_Supplied information:_
══════
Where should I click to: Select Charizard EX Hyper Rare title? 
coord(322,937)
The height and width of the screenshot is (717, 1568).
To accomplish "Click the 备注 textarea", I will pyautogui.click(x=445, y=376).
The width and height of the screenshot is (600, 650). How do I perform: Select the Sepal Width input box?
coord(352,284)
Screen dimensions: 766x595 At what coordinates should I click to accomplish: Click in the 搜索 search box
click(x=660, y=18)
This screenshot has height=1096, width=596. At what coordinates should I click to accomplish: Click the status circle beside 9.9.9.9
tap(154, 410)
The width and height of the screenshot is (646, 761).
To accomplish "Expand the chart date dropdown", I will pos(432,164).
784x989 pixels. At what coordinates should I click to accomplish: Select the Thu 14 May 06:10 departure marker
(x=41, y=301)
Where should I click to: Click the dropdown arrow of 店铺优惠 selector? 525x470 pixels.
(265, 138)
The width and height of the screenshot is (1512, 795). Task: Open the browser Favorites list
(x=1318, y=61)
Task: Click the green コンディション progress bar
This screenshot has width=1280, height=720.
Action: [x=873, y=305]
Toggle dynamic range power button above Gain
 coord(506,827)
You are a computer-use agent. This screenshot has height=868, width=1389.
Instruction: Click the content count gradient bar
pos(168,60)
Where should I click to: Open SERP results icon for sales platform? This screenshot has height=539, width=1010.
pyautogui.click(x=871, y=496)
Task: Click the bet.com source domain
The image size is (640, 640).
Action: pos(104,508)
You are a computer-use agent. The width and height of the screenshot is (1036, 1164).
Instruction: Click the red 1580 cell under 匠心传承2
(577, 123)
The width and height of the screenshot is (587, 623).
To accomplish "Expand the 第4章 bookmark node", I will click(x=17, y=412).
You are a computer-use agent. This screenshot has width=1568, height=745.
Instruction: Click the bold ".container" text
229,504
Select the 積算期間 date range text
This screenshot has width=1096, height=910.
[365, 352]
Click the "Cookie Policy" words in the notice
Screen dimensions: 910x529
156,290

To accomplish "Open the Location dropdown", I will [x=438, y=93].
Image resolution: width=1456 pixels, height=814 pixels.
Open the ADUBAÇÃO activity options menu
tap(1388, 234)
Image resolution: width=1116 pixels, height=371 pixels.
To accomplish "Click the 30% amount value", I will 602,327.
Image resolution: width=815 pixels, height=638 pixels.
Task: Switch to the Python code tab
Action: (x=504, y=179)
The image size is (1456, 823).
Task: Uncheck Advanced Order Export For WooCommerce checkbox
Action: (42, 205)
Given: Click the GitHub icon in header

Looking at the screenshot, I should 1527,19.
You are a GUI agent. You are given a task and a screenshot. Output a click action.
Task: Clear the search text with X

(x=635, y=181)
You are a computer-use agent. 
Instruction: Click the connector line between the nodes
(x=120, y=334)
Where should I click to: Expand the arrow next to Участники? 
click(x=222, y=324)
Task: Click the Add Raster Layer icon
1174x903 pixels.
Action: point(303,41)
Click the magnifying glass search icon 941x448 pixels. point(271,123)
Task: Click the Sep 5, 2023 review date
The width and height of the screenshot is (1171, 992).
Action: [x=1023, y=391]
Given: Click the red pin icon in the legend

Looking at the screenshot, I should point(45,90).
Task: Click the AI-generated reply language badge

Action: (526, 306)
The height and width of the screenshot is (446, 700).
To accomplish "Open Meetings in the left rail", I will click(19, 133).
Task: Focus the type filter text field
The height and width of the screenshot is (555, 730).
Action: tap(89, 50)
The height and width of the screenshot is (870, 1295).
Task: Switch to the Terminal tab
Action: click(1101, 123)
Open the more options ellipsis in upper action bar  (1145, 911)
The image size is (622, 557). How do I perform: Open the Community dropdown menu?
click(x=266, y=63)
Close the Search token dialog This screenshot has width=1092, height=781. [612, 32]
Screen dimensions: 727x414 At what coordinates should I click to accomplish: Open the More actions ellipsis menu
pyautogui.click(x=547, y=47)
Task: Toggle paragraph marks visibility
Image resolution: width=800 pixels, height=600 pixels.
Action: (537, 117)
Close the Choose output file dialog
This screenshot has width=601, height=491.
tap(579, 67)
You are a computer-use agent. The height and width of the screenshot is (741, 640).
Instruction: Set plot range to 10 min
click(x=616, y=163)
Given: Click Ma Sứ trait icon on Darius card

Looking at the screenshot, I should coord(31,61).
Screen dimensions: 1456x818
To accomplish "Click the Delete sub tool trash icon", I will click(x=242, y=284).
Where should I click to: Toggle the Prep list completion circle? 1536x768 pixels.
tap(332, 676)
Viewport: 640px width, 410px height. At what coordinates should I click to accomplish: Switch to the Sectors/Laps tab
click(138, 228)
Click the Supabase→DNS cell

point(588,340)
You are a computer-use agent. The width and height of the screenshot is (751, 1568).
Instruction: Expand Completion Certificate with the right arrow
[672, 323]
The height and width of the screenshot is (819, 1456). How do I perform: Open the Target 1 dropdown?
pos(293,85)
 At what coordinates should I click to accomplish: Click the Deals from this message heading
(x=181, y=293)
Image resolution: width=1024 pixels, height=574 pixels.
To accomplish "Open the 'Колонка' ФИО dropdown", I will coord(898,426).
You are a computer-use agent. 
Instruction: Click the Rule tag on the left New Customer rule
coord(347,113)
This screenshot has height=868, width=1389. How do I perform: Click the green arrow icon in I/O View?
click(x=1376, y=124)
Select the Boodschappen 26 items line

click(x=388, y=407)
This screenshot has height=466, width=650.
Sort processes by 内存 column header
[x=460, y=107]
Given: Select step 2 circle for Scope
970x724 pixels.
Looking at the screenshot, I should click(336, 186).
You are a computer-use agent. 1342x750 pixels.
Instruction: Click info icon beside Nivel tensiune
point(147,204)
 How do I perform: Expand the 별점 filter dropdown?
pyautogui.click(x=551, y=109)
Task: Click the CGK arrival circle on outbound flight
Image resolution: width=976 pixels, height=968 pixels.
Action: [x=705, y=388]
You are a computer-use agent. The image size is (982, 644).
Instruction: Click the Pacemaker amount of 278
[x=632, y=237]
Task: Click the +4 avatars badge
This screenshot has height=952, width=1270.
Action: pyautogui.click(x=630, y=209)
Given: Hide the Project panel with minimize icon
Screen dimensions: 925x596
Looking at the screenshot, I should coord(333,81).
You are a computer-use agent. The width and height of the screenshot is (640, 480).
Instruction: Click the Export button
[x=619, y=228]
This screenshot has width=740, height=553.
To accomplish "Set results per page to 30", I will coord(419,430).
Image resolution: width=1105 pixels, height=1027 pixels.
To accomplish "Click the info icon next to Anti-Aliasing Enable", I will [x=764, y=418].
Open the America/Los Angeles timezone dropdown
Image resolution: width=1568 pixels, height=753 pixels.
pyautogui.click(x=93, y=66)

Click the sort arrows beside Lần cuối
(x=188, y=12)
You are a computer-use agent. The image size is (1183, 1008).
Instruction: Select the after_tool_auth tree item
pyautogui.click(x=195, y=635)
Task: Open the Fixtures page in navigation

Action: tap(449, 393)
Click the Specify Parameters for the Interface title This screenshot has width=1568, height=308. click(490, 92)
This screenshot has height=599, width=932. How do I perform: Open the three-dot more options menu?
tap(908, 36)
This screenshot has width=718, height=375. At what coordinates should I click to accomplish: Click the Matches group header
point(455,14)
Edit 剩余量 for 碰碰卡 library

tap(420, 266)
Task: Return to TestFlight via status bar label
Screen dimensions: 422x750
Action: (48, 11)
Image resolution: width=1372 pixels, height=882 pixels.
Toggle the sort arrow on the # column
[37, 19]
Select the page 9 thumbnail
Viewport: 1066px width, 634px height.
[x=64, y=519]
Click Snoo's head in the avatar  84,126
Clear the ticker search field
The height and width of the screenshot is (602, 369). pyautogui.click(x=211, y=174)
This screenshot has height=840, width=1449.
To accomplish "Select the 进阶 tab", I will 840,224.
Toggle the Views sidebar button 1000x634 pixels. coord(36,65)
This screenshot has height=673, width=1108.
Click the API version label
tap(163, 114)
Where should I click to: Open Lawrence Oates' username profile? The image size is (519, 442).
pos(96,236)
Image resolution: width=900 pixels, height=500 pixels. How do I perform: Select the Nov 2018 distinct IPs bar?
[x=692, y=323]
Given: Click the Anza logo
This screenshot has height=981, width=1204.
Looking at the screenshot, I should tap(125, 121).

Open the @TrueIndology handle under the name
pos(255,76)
══════
_What is asked:_ Copy the part of the listing that opens with the line containing "Select the page 9 thumbnail" and closes with the line containing "The height and width of the screenshot is (602, 369).", replacing "ticker" with "stock" and leaving everything else unchanged.

_The response:_
Select the page 9 thumbnail
Viewport: 1066px width, 634px height.
[x=64, y=519]
Click Snoo's head in the avatar  84,126
Clear the stock search field
The height and width of the screenshot is (602, 369). pyautogui.click(x=211, y=174)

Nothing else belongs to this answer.